Return these lines verbatim, beginning at the first line of the items and stopping after the line that contains "Tell (102, 582)".

** Start of DATA SECTION **

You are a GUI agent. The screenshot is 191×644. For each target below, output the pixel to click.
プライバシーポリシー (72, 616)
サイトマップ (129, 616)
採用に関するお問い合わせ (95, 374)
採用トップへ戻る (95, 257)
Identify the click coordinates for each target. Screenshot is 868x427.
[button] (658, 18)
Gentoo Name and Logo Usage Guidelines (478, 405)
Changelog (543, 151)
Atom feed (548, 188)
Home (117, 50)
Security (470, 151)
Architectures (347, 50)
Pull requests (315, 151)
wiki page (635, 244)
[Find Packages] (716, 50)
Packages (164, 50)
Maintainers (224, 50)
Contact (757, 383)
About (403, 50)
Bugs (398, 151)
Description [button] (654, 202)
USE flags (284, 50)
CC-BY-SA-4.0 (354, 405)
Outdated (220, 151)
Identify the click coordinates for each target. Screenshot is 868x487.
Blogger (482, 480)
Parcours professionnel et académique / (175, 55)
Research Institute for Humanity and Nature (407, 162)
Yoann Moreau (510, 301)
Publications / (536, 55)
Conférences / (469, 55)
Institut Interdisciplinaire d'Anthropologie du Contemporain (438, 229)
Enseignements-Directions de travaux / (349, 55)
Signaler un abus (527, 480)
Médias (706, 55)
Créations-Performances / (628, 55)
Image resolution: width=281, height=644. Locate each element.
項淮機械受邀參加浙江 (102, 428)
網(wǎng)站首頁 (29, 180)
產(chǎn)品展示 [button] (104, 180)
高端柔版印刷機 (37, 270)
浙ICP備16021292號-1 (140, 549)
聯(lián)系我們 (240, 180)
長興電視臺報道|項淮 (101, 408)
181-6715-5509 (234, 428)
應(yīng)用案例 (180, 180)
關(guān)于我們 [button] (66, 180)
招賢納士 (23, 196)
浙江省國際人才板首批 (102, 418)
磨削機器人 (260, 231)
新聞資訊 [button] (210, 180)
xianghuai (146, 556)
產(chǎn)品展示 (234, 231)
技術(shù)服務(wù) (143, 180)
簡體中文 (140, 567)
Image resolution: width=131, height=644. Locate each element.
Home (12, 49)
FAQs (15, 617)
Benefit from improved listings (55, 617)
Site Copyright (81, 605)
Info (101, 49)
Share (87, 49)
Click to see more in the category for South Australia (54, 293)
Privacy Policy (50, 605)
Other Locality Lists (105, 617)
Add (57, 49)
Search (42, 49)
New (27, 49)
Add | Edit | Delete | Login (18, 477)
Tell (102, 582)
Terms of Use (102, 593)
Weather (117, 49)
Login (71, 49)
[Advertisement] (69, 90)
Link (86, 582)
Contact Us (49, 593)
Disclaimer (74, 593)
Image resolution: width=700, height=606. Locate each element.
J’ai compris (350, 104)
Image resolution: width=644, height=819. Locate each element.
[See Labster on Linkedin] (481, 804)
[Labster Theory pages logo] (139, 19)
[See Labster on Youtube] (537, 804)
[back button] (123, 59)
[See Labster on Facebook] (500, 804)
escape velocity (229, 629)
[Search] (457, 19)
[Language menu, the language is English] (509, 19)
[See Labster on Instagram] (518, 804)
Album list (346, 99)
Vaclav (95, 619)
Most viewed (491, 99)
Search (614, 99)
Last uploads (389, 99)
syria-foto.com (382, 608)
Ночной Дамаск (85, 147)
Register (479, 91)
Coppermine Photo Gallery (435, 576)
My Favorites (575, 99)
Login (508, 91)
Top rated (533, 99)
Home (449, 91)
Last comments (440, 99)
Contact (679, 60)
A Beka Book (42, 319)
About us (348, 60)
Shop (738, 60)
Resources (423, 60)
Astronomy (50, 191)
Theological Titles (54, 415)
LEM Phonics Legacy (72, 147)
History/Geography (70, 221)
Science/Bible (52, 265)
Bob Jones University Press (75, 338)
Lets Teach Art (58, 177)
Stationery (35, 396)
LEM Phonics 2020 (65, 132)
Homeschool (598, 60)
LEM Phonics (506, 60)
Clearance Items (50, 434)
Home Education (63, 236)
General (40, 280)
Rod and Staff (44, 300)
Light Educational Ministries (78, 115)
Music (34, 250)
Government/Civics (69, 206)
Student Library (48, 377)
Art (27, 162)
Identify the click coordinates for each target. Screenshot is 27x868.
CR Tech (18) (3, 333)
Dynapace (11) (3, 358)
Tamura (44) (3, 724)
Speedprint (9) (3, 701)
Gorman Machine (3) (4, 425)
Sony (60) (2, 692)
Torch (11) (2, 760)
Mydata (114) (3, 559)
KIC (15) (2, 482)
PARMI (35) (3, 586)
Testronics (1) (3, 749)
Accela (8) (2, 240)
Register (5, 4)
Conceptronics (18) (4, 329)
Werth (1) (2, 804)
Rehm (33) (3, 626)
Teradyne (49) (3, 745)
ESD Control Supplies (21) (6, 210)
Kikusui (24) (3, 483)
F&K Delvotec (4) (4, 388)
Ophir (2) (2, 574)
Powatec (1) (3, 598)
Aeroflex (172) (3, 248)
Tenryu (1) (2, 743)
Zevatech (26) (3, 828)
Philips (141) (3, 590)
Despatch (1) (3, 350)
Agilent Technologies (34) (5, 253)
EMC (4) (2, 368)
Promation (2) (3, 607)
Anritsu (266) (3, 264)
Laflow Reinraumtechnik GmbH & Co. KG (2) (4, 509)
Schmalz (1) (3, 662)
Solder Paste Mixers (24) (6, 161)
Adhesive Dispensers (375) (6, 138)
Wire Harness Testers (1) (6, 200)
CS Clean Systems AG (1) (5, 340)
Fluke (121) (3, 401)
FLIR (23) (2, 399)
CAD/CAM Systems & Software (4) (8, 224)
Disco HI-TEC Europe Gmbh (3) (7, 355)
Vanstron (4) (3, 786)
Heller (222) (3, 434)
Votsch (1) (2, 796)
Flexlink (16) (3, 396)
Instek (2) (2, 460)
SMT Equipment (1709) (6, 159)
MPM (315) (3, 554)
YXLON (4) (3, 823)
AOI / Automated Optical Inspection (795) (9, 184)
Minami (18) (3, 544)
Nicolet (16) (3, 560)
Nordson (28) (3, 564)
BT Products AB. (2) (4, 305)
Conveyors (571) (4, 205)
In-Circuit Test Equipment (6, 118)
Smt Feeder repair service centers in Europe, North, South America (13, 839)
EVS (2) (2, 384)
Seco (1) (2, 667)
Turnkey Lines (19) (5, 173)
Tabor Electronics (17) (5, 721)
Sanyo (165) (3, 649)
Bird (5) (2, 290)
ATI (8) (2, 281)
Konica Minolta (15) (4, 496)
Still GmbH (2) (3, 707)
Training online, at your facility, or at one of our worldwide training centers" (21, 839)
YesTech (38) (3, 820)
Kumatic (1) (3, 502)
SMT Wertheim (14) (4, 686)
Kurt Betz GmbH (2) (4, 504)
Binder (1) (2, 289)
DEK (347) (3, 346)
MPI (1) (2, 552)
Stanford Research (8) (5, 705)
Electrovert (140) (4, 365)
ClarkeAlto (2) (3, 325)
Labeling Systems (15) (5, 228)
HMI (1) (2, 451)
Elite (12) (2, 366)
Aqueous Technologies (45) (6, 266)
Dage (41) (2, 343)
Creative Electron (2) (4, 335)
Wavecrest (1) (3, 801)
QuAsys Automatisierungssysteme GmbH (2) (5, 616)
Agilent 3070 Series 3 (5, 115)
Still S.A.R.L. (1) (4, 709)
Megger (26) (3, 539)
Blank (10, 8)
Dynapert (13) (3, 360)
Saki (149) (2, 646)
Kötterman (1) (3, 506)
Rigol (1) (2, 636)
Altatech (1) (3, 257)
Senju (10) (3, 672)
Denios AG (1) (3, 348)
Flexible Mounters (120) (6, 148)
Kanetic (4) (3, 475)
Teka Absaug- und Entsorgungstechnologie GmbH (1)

** End of DATA SECTION **

### WRITTEN SOLUTION
You are a GUI agent. The screenshot is 191×644. For each target below, output the pixel to click.
プライバシーポリシー (72, 616)
サイトマップ (129, 616)
採用に関するお問い合わせ (95, 374)
採用トップへ戻る (95, 257)
Identify the click coordinates for each target. Screenshot is 868x427.
[button] (658, 18)
Gentoo Name and Logo Usage Guidelines (478, 405)
Changelog (543, 151)
Atom feed (548, 188)
Home (117, 50)
Security (470, 151)
Architectures (347, 50)
Pull requests (315, 151)
wiki page (635, 244)
[Find Packages] (716, 50)
Packages (164, 50)
Maintainers (224, 50)
Contact (757, 383)
About (403, 50)
Bugs (398, 151)
Description [button] (654, 202)
USE flags (284, 50)
CC-BY-SA-4.0 (354, 405)
Outdated (220, 151)
Identify the click coordinates for each target. Screenshot is 868x487.
Blogger (482, 480)
Parcours professionnel et académique / (175, 55)
Research Institute for Humanity and Nature (407, 162)
Yoann Moreau (510, 301)
Publications / (536, 55)
Conférences / (469, 55)
Institut Interdisciplinaire d'Anthropologie du Contemporain (438, 229)
Enseignements-Directions de travaux / (349, 55)
Signaler un abus (527, 480)
Médias (706, 55)
Créations-Performances / (628, 55)
Image resolution: width=281, height=644. Locate each element.
項淮機械受邀參加浙江 (102, 428)
網(wǎng)站首頁 (29, 180)
產(chǎn)品展示 [button] (104, 180)
高端柔版印刷機 (37, 270)
浙ICP備16021292號-1 (140, 549)
聯(lián)系我們 (240, 180)
長興電視臺報道|項淮 (101, 408)
181-6715-5509 (234, 428)
應(yīng)用案例 (180, 180)
關(guān)于我們 [button] (66, 180)
招賢納士 (23, 196)
浙江省國際人才板首批 (102, 418)
磨削機器人 (260, 231)
新聞資訊 [button] (210, 180)
xianghuai (146, 556)
產(chǎn)品展示 (234, 231)
技術(shù)服務(wù) (143, 180)
簡體中文 (140, 567)
Image resolution: width=131, height=644. Locate each element.
Home (12, 49)
FAQs (15, 617)
Benefit from improved listings (55, 617)
Site Copyright (81, 605)
Info (101, 49)
Share (87, 49)
Click to see more in the category for South Australia (54, 293)
Privacy Policy (50, 605)
Other Locality Lists (105, 617)
Add (57, 49)
Search (42, 49)
New (27, 49)
Add | Edit | Delete | Login (18, 477)
Tell (102, 582)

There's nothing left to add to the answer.